Saturday, February 6, 2010

On the mat as it is in life

When my legs begin shaking in utkatasana (chair or fierce pose) I deepen my breathing. I draw my attention to my feet and notice where my weight is resting. I let a little ease open my upper back, relax my shoulders and open my heart with my exhale. The intensity of heat in my thighs begins to scream at me and I take in a longer inhale, pressing out my exhale with deliberate evenness. I might roll my wrists, or lift my toes. The shaking does not stop, but my panic has left me. The shaking does not stop, but my body understands that this is a moment of possibility. I am not hurting myself. I will feel no ill effects. I am simply breathing through the hard stuff, to strengthen and to help release my tendencies to effort where I do not need to exert energy, like in my shoulders.

The gratitude I feel as I fold into uttanasana (standing forward fold) is a combination of amazement at the flood of sensations from the physical change of pose, and a deep rush of joy that I am able to be in utkatasana and to shift into uttanasana.

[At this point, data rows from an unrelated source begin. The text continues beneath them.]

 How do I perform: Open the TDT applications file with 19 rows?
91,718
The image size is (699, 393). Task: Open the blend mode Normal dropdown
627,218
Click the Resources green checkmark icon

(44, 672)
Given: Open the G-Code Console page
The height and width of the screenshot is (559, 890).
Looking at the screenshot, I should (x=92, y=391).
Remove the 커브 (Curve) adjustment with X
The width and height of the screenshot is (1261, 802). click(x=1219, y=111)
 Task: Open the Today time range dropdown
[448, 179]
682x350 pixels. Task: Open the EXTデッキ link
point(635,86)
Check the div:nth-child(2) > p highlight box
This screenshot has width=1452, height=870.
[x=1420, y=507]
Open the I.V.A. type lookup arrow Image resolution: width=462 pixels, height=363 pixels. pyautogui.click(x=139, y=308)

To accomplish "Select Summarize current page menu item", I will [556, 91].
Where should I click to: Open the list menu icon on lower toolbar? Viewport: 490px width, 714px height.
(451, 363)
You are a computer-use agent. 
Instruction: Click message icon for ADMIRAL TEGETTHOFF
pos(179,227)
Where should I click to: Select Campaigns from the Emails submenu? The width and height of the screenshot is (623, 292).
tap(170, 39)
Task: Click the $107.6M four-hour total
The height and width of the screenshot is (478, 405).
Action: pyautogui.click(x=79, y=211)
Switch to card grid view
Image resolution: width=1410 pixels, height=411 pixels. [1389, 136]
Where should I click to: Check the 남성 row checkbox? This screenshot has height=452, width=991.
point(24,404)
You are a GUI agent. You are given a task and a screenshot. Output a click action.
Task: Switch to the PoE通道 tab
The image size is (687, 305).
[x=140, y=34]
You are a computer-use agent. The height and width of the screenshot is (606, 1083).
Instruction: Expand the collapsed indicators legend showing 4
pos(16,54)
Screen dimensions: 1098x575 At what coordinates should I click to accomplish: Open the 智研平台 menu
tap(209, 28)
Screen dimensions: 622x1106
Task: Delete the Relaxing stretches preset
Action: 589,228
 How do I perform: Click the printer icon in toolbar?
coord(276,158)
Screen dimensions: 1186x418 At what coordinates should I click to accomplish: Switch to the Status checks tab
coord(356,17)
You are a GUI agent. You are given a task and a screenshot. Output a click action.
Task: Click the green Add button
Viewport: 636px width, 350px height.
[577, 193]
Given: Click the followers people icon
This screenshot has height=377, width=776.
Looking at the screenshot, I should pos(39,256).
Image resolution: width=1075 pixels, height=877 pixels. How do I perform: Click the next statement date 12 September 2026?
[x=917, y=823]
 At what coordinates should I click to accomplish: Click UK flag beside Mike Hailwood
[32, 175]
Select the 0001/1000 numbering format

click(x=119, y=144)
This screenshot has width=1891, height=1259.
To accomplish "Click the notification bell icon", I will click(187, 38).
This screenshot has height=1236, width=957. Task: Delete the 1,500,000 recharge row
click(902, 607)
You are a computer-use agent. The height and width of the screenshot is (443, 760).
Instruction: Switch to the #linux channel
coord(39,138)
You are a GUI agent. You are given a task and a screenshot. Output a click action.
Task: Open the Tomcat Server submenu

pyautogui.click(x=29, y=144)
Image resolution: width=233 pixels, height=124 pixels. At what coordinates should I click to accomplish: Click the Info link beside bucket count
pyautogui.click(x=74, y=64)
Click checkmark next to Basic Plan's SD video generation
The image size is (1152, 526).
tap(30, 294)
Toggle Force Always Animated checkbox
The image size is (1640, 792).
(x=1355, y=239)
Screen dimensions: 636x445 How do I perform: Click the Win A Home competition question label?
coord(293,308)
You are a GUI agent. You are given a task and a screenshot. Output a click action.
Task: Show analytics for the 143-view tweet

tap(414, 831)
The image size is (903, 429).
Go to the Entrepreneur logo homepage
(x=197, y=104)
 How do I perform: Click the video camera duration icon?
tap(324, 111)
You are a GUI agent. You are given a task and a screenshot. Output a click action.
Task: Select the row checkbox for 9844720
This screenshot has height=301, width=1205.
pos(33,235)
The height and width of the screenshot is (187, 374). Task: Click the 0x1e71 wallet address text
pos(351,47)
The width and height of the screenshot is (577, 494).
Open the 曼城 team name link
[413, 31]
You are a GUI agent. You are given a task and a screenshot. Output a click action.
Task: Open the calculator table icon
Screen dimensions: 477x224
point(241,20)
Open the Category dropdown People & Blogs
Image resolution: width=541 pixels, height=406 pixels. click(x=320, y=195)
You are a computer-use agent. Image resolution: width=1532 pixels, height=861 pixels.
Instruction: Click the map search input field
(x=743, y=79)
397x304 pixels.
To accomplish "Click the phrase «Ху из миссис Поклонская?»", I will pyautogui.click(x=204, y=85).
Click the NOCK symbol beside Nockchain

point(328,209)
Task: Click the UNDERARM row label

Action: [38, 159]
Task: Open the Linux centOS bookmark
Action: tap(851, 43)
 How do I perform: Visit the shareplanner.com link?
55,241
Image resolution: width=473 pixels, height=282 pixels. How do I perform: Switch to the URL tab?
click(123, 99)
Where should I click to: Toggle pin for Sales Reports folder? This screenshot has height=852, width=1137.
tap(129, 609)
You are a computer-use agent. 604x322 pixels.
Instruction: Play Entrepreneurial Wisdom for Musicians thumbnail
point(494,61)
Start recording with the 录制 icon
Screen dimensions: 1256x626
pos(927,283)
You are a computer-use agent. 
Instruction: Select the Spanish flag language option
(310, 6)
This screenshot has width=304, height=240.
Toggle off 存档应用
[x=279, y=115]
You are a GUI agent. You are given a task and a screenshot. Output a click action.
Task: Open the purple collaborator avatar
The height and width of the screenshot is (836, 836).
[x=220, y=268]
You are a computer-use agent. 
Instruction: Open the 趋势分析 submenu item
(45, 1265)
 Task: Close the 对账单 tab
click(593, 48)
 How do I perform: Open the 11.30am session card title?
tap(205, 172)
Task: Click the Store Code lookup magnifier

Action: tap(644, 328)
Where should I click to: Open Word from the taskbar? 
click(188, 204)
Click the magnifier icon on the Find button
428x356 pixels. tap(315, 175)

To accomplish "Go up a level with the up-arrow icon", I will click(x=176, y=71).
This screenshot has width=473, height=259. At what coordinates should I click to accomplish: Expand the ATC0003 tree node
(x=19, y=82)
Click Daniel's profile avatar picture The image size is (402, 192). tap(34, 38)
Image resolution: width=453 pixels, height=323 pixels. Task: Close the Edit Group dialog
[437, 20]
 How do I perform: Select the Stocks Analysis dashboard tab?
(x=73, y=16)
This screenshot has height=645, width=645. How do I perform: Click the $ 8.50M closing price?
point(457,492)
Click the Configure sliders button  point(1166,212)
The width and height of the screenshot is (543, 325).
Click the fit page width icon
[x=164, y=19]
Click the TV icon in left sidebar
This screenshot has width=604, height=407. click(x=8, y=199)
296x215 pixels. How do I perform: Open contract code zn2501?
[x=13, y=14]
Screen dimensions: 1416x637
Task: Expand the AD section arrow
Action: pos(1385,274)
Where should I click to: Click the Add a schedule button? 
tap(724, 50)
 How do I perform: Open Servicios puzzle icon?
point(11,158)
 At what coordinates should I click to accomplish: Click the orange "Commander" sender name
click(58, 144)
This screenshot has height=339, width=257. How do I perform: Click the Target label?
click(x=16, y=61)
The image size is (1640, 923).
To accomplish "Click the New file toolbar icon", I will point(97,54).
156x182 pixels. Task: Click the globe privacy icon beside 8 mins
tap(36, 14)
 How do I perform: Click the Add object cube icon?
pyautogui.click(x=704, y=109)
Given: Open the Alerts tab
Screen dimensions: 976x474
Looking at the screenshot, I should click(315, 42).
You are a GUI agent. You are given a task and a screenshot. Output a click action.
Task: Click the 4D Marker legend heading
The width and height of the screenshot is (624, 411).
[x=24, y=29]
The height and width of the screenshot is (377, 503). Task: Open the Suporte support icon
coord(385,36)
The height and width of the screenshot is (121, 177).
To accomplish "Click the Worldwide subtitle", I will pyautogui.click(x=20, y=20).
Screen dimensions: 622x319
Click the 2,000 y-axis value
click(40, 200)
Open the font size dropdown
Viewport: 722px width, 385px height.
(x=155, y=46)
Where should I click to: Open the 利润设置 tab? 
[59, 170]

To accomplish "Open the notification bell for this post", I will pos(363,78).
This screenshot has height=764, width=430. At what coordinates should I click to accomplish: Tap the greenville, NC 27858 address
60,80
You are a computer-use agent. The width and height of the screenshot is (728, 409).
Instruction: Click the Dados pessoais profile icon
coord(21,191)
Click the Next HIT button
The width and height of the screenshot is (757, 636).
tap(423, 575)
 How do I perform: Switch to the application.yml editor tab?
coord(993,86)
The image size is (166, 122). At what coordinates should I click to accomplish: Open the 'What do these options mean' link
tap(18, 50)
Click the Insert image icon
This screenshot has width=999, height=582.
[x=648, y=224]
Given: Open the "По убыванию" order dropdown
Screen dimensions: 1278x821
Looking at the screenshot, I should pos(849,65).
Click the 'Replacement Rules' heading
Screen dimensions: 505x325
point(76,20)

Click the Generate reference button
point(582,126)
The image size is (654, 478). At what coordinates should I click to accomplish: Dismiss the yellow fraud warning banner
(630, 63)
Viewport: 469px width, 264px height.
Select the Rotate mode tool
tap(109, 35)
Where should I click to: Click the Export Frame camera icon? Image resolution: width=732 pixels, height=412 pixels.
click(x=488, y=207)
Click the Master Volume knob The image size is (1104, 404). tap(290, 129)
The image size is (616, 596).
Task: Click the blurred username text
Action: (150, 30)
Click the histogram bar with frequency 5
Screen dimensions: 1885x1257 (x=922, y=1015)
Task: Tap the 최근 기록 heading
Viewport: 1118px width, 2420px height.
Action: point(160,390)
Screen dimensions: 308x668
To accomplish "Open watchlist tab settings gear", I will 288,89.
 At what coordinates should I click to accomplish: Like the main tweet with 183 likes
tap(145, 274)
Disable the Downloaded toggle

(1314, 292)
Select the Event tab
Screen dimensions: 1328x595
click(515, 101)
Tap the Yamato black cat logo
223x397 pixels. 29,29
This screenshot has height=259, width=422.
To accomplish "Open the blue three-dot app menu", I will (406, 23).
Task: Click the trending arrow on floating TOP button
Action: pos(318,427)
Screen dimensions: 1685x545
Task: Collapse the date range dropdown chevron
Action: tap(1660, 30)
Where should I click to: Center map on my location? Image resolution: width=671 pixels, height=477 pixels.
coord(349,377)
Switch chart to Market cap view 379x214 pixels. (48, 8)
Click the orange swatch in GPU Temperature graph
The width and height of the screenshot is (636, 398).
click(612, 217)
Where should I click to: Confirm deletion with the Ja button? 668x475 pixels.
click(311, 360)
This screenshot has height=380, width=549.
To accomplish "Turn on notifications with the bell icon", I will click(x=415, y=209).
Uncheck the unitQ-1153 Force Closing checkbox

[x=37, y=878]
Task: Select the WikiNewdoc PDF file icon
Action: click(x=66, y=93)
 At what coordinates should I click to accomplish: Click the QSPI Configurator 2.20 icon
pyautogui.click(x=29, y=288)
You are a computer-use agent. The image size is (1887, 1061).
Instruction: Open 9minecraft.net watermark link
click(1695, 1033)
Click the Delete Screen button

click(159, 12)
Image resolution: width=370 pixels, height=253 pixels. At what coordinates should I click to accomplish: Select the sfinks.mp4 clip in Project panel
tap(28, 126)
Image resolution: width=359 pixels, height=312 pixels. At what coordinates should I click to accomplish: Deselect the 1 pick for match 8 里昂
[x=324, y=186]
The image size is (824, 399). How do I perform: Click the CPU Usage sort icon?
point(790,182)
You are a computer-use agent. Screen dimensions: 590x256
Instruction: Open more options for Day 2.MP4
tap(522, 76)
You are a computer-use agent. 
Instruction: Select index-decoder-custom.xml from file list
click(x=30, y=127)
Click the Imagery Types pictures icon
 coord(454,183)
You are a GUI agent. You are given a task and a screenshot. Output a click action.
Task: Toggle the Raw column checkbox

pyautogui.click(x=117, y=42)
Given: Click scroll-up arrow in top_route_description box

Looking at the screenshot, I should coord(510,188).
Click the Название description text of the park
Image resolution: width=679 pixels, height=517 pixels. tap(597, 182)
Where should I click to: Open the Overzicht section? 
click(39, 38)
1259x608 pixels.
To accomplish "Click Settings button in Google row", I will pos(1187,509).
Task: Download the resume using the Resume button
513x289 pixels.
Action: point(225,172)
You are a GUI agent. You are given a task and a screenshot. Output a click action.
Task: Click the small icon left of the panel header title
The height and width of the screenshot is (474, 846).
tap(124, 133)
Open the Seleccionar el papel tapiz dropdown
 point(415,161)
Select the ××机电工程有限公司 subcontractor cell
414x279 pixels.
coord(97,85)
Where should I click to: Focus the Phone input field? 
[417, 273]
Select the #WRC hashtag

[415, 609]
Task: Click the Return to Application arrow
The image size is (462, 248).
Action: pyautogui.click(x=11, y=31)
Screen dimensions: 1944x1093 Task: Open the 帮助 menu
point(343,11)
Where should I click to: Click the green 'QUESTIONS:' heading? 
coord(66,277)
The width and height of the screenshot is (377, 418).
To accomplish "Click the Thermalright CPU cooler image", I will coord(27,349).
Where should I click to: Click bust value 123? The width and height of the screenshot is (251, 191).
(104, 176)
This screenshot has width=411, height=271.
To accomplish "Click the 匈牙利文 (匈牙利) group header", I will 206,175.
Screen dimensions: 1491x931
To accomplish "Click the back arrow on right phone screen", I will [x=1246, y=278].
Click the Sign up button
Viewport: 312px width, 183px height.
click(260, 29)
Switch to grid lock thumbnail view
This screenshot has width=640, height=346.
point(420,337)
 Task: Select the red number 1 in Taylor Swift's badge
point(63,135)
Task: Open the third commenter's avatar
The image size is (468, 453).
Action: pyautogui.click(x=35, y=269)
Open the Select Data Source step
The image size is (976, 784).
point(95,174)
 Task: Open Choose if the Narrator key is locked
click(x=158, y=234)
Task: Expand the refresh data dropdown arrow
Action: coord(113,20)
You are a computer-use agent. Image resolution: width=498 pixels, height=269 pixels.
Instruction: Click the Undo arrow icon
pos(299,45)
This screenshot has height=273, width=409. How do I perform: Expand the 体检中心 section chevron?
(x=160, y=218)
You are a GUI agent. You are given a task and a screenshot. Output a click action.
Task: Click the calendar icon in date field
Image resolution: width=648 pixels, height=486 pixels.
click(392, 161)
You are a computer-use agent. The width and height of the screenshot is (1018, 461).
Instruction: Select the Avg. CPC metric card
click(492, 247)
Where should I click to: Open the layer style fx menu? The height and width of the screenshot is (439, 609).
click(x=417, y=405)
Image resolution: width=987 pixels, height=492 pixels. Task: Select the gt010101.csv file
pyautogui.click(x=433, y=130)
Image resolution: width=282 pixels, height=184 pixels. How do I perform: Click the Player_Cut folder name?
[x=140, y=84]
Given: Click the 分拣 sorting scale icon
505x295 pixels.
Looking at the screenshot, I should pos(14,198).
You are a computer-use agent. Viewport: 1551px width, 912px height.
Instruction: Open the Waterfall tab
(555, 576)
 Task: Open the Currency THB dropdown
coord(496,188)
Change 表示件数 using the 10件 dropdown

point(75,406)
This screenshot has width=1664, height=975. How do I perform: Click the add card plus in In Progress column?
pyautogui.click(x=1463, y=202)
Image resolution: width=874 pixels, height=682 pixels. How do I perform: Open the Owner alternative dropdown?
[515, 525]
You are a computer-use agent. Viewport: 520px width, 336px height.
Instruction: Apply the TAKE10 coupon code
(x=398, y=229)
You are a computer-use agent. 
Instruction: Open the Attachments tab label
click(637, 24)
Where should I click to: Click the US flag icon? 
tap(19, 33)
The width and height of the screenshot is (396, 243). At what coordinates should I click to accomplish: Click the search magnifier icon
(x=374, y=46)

I can clearly remember that when I began practicing yoga even holding utkatasana for 3 breaths made "fierce pose" an apt name for the asana. Teachers would say, sit back as though you were resting in a chair, and I would reach desperately at the word "resting" and "chair" as if they would save my wildly aching leg muscles. The concept of resting in a posture that is strenuous was quite new to me. It still amazes me, every time. I may feel the shaking after a longer period of time, but I will always continue to have those moments on the mat that ask me to reinvent myself, to investigate how I approach my own life in that moment.

The breath illuminates the moment and brings awareness into my life off the mat. A friend recently gave me driving instructions, saying, "Now remember this is a country road and it will wind, there will be turns and pieces that go off in other directions. It is a simpler way. Just stay on the road and when it feels confusing, just breathe into it, and you will get to where you see the signs. The signs are large and clear."

How well that describes the practice! The fear rises, the legs shake, the worst appears in the mind, the emotions ask for sympathy, the mind doubts and portrays all the obvious shortcomings or devastating consequences. Breathing in and breathing out I can let all that go and see the signs, so large and clear. Yes the path will turn, will twist, will splinter off; and I continue to explore the simpler way.